◆ **WORK REQUIRED**: Only the lines from the line that contains "You are a computer-use" through the final line of the entries below belong in your answer, copied exactly and without pictures.

Stored items from a collection:
++++
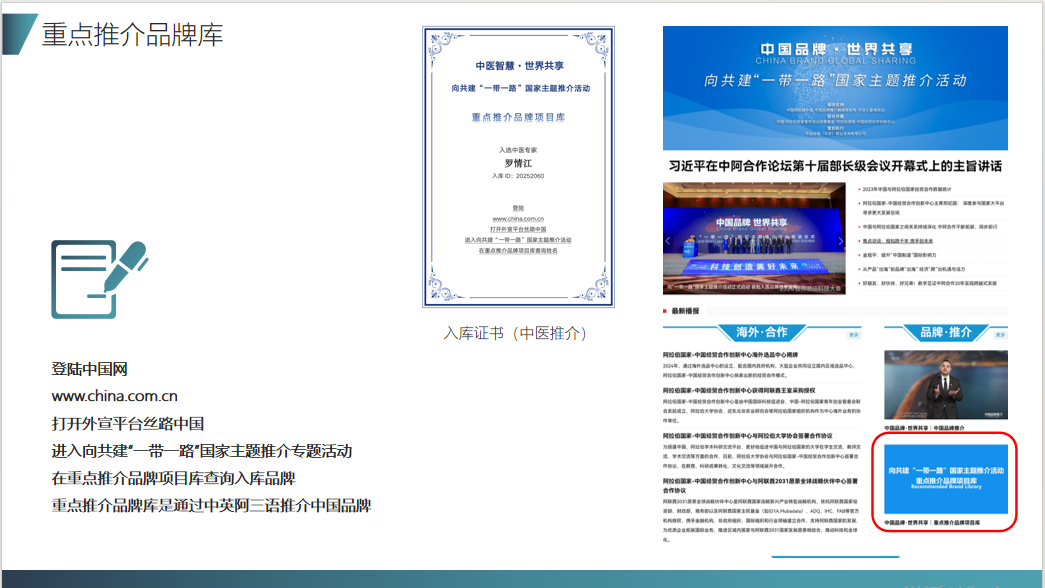Screen dimensions: 1045x588
Task: Click www.china.com.cn in the left text
Action: pos(114,396)
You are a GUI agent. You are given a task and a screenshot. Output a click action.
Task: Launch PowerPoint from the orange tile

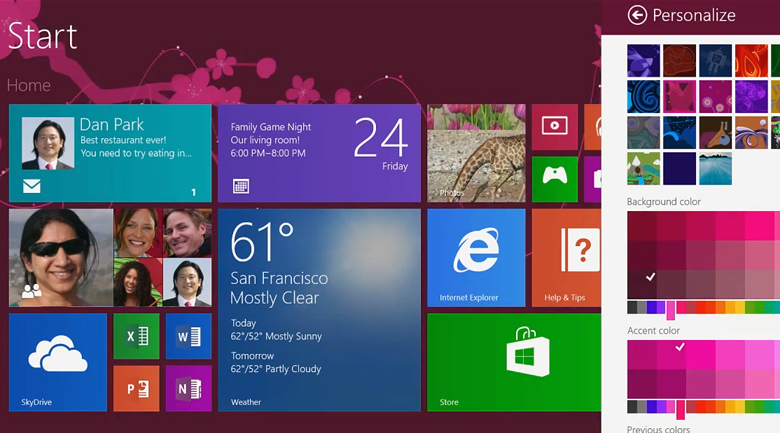(x=136, y=388)
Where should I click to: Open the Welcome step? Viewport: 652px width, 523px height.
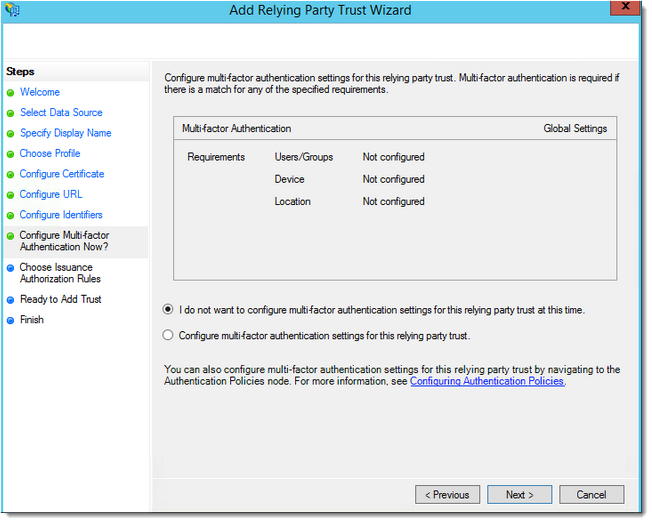click(40, 93)
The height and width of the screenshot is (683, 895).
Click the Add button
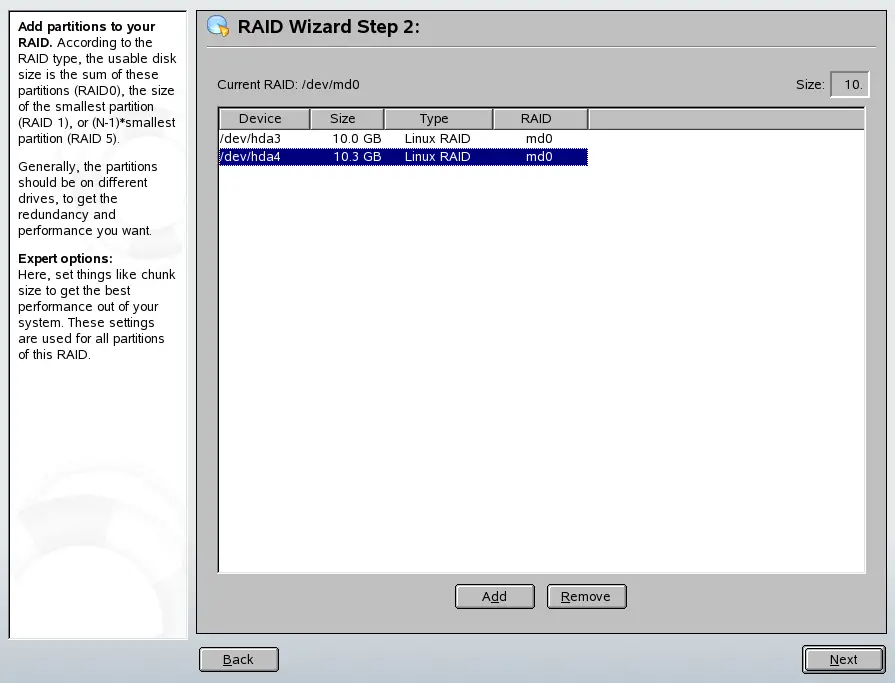pos(494,596)
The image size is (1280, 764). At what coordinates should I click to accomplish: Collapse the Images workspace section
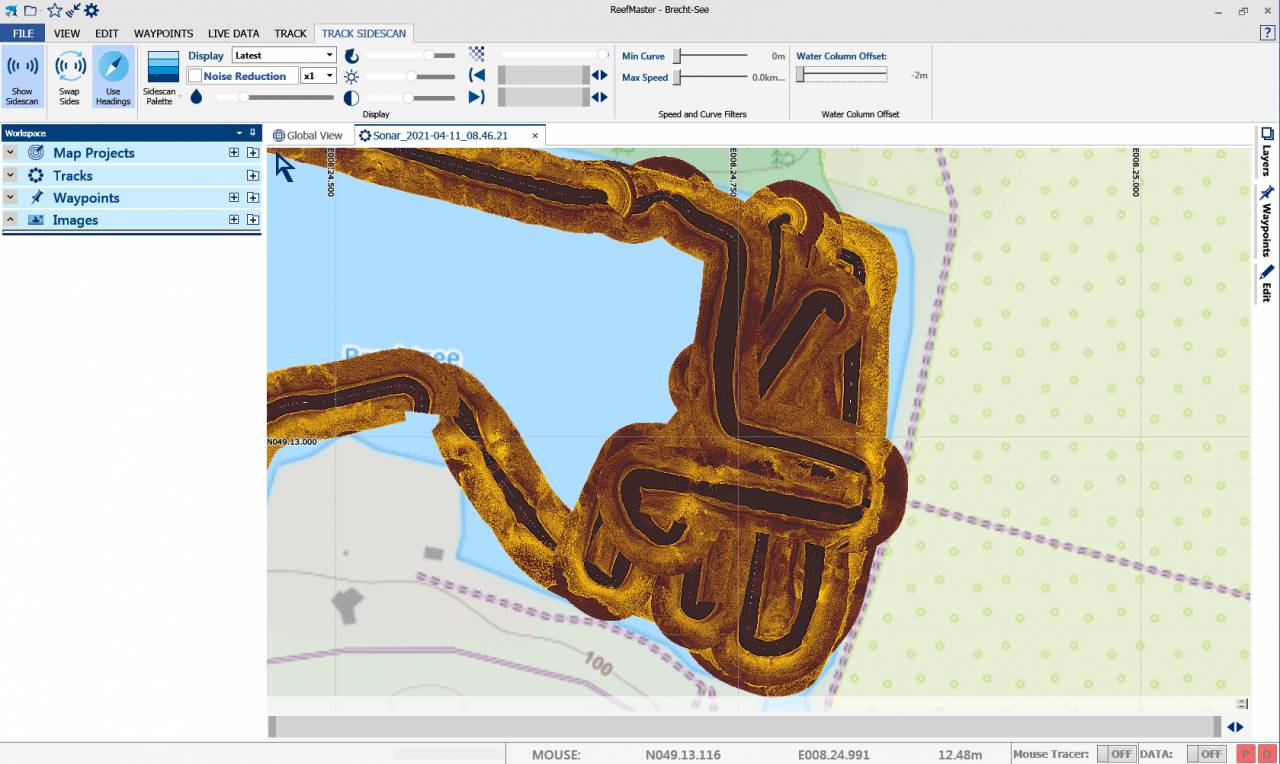point(10,220)
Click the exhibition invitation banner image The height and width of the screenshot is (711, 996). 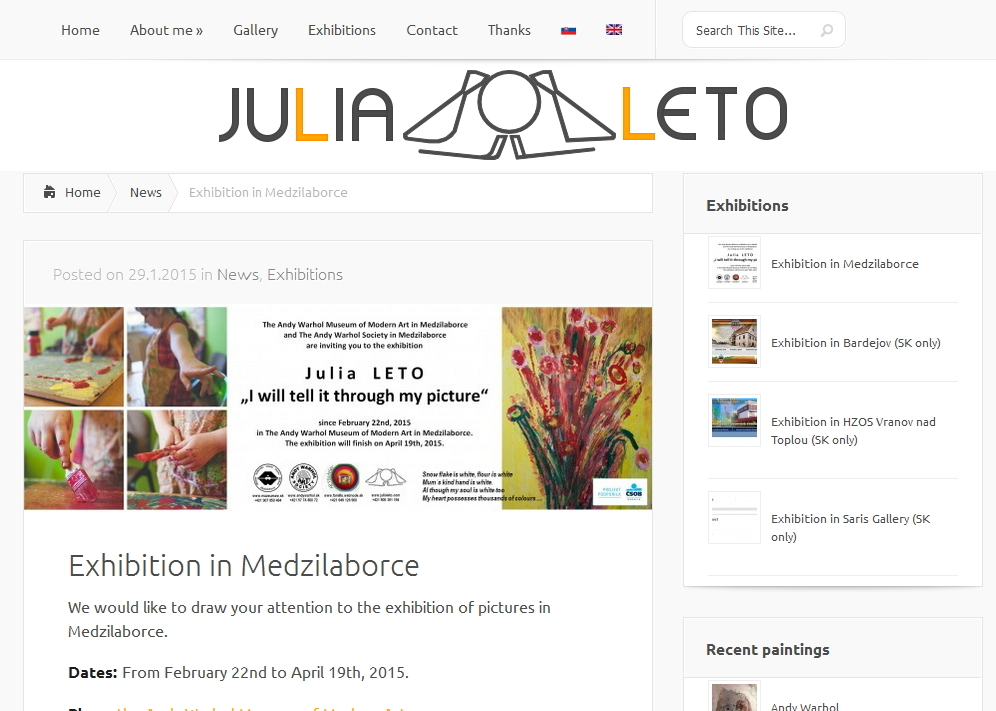338,408
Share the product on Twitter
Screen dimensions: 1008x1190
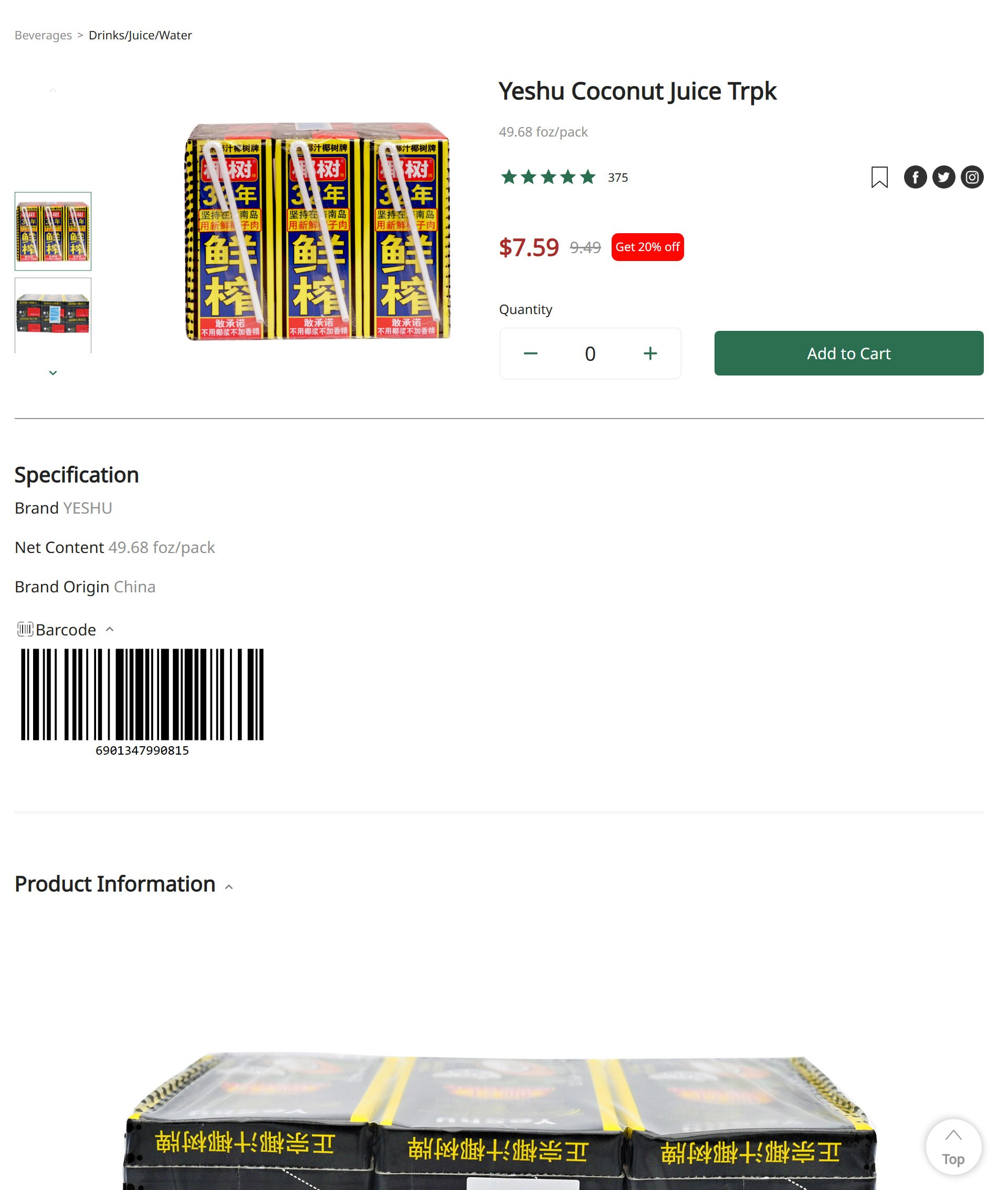click(943, 177)
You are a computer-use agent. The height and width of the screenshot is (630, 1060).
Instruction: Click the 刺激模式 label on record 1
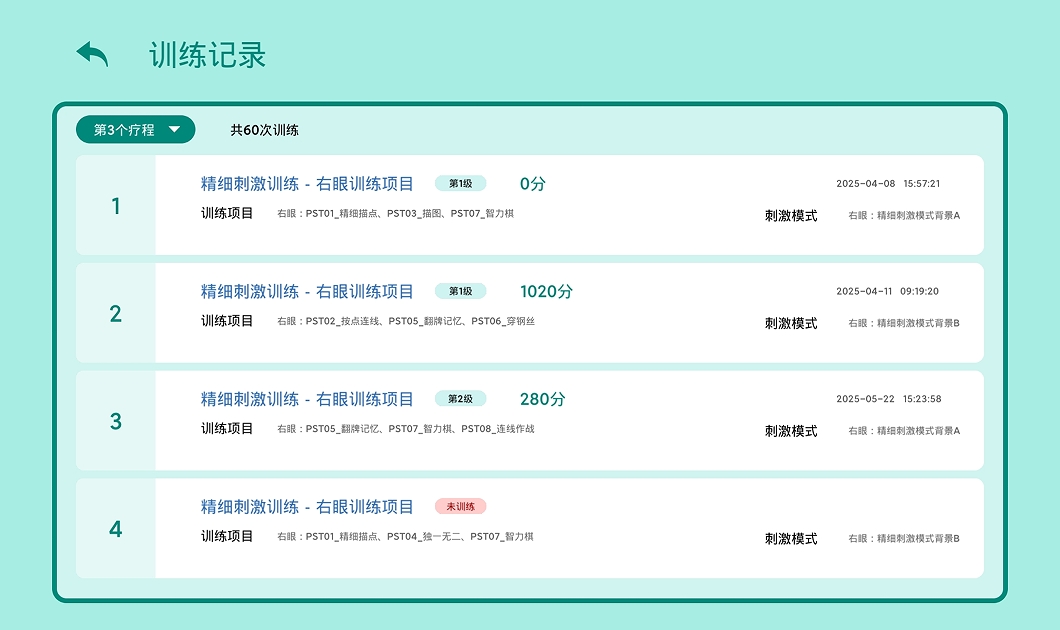(790, 215)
++++
◆ **RESPONSE BOX**:
You are a computer-use agent. The height and width of the screenshot is (630, 1060).
Instruction: Click the 刺激模式 label on record 1
(790, 215)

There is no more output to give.